• Your goal: Once you find the line with "You are a computer-use agent." in the data that follows, repeat it and every line after it exactly, through the line with "Instruction: Click the".

• Given records:
▼

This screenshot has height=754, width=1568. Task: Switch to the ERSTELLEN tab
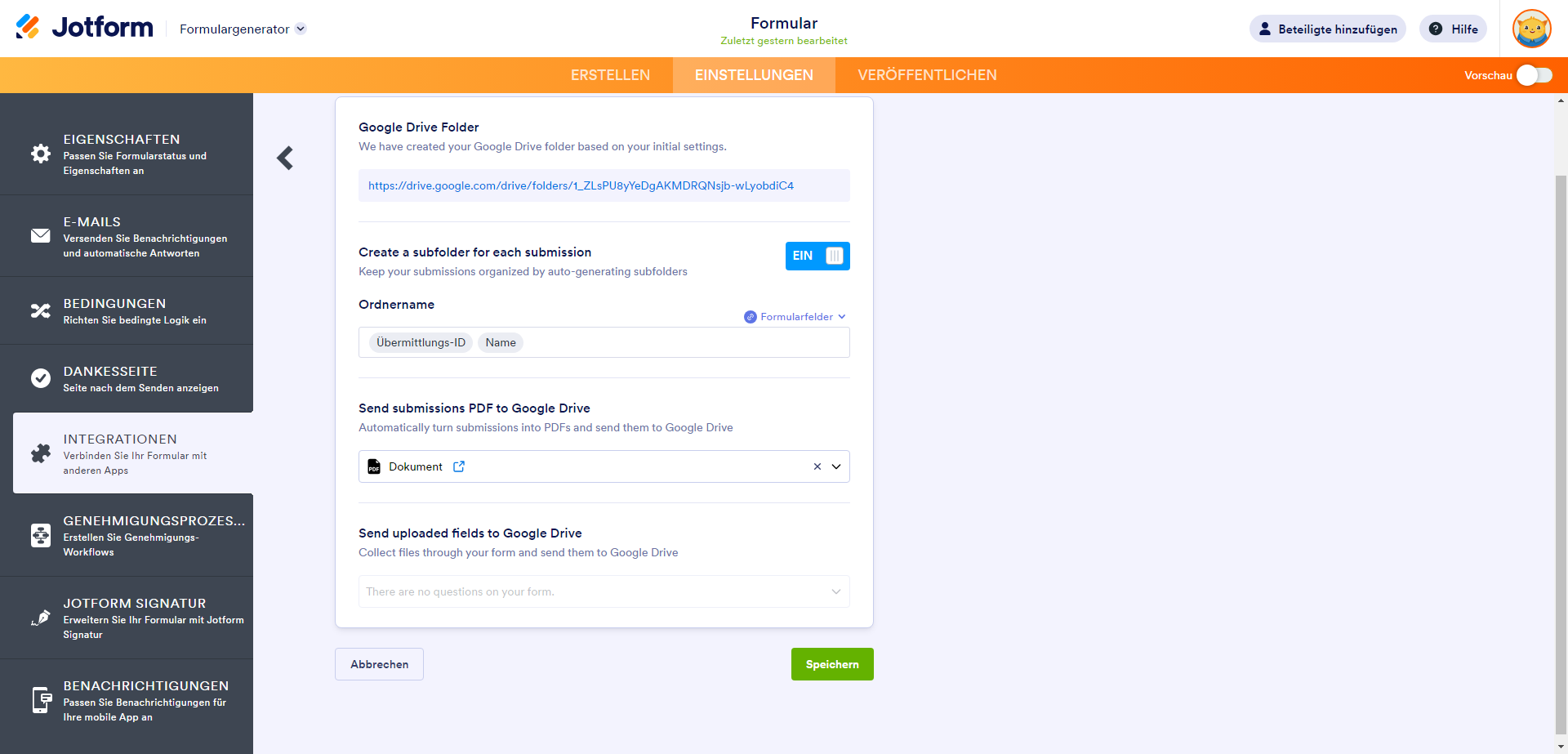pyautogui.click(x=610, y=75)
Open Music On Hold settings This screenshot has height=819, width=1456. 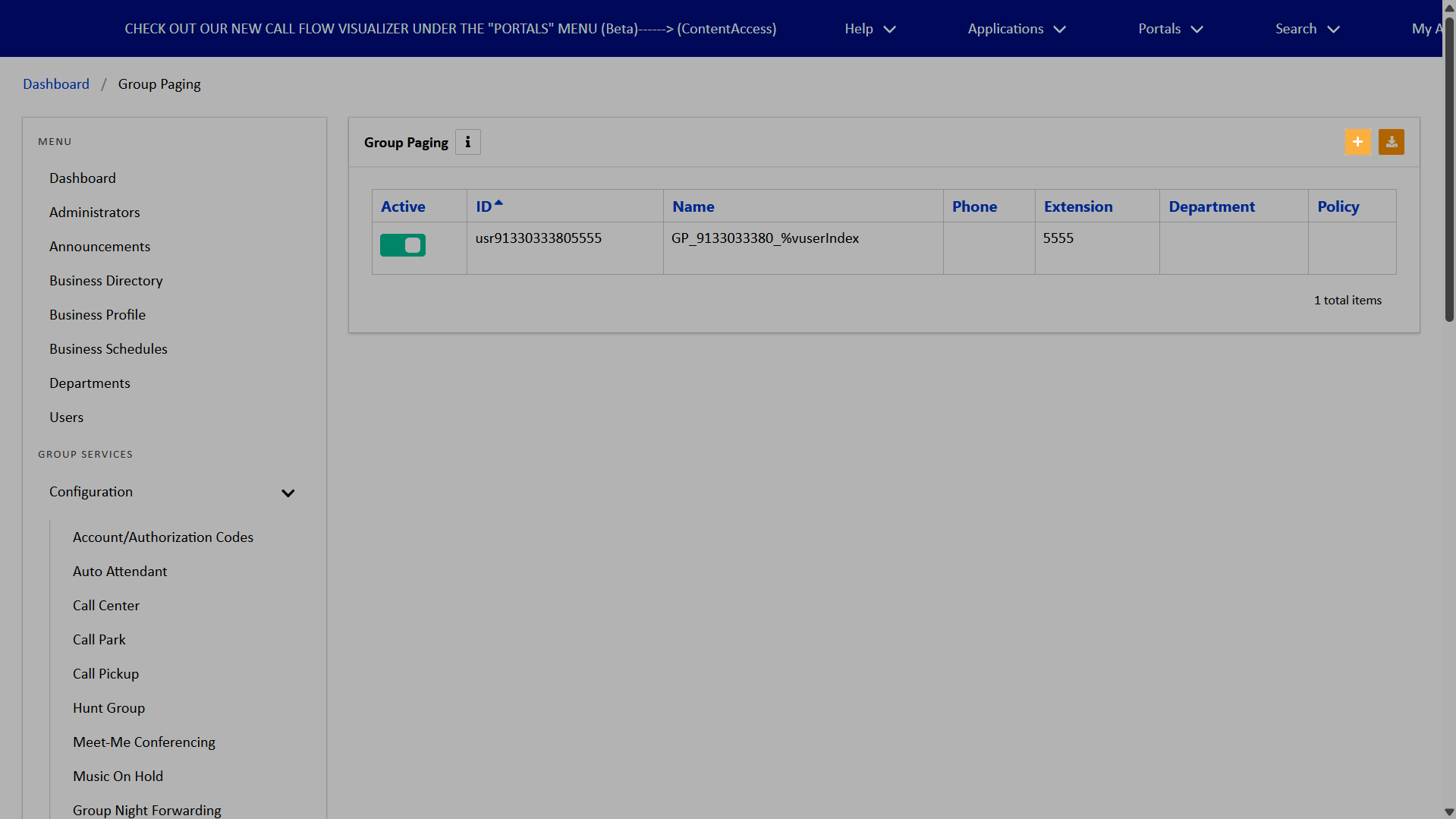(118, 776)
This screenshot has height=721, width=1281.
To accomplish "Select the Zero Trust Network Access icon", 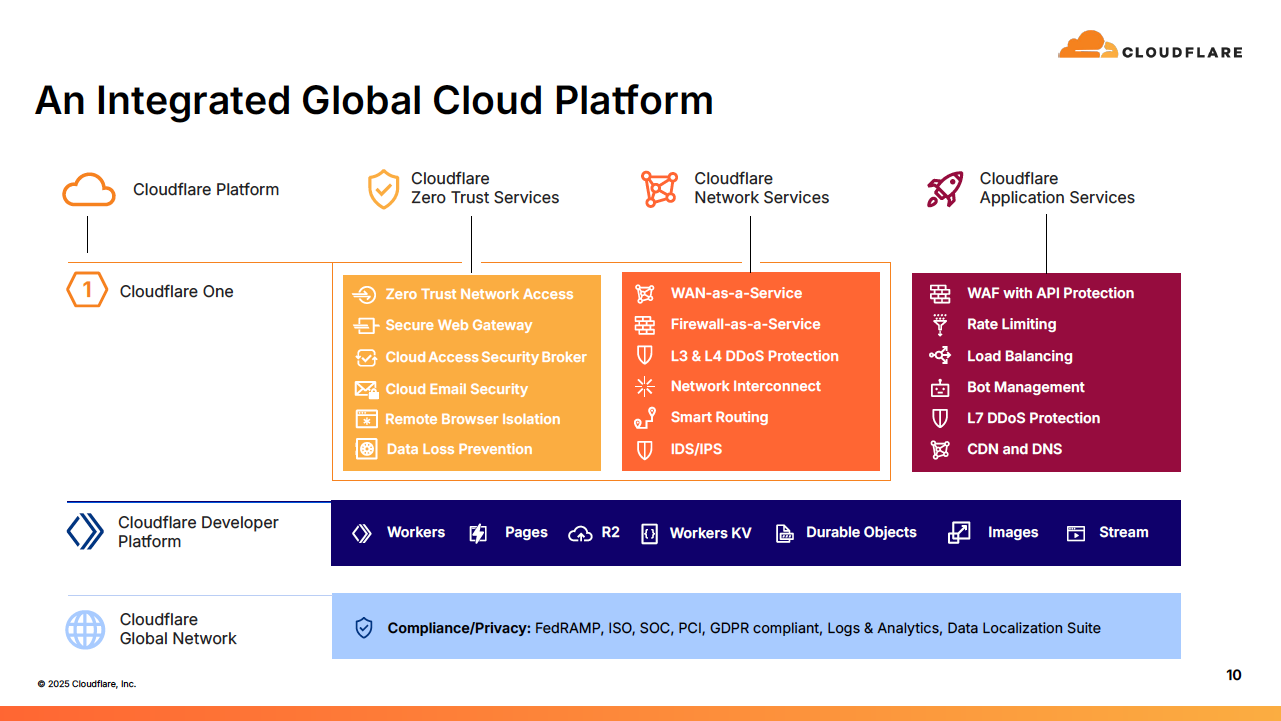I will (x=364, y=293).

▲
▼

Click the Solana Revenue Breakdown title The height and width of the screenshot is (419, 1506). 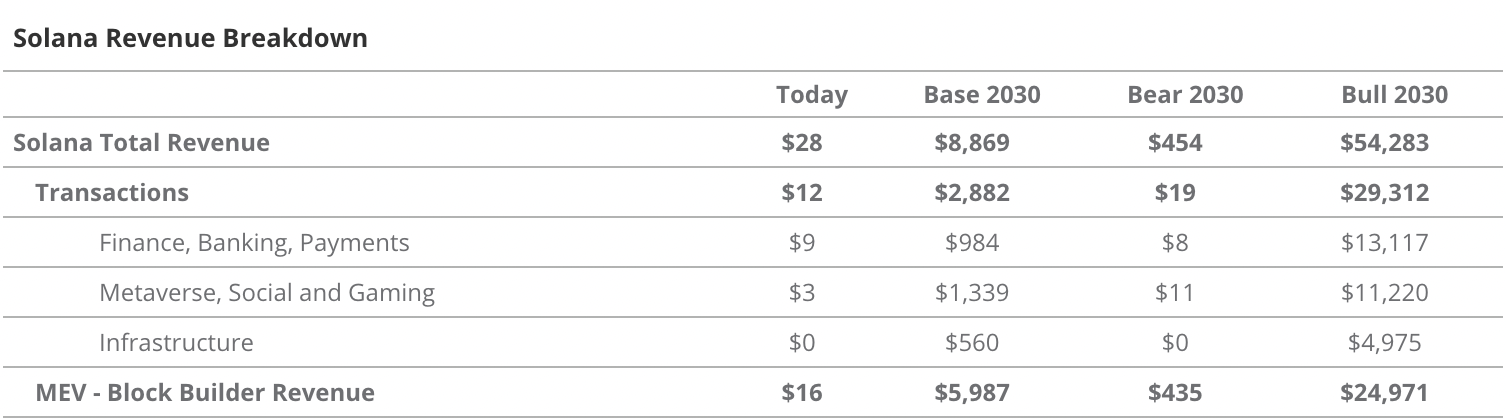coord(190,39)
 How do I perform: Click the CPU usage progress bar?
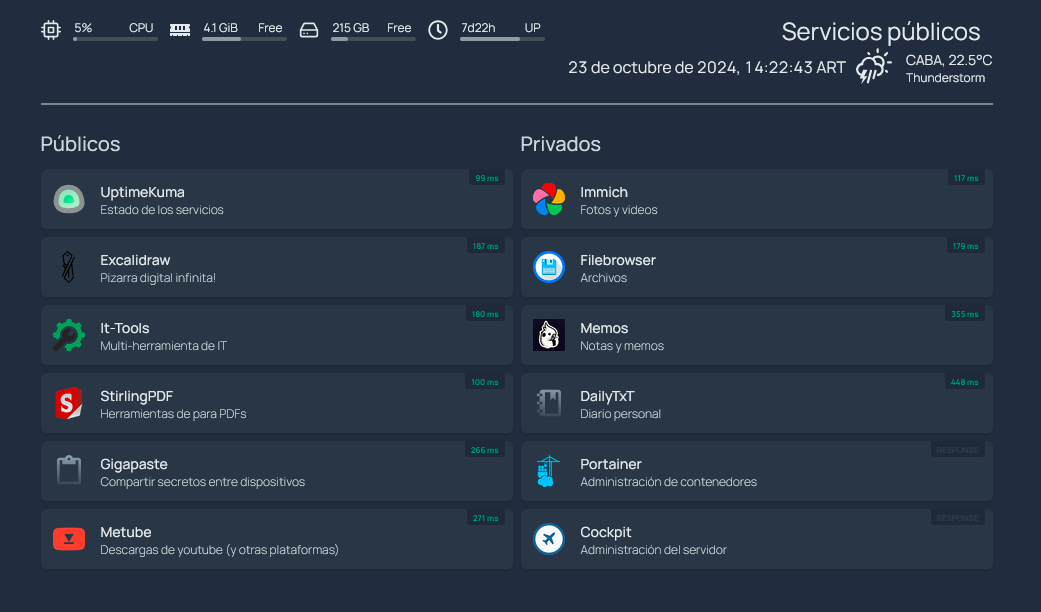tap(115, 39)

▲
▼

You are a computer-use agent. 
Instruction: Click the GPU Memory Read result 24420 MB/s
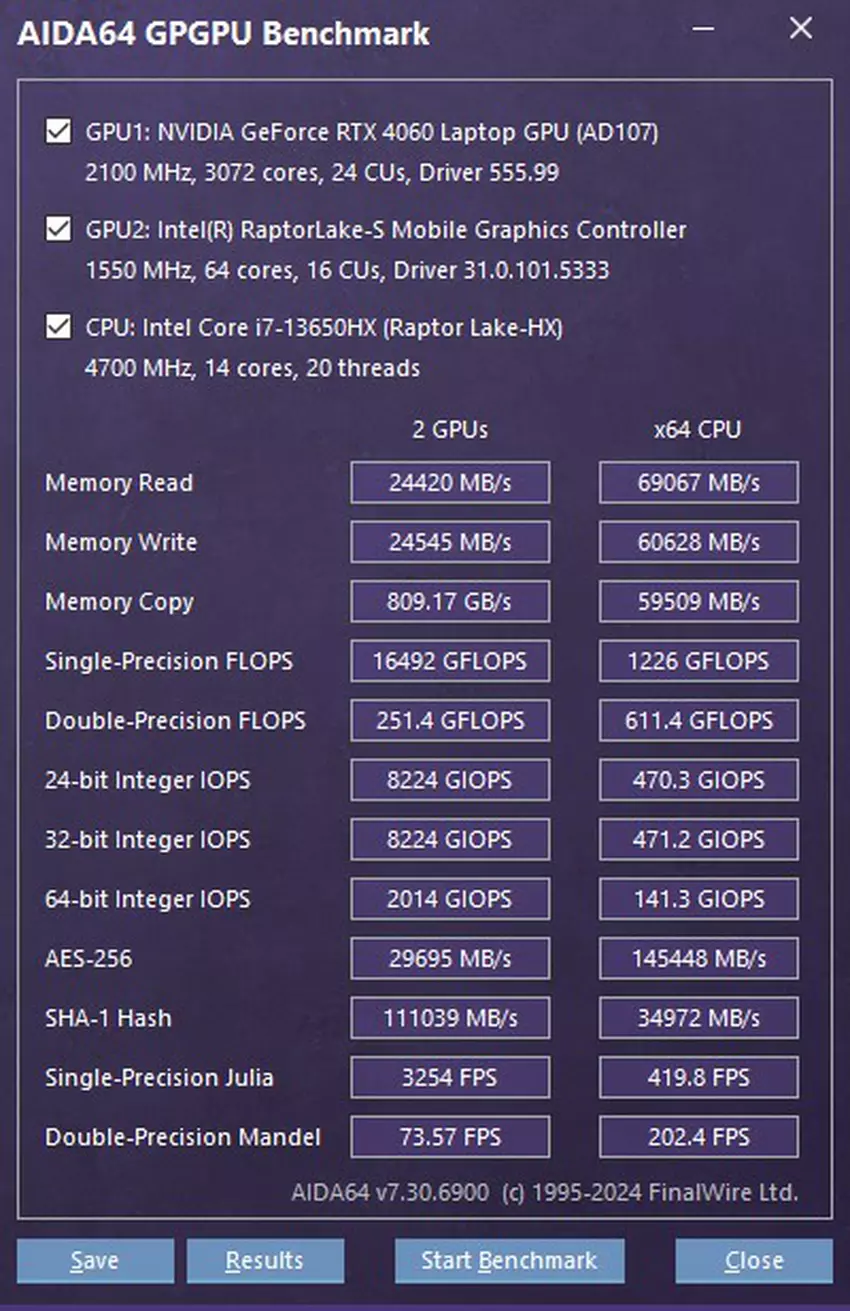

▲

• Your response:
You are a computer-use agent. 
Instruction: Click the GPU Memory Read result 24420 MB/s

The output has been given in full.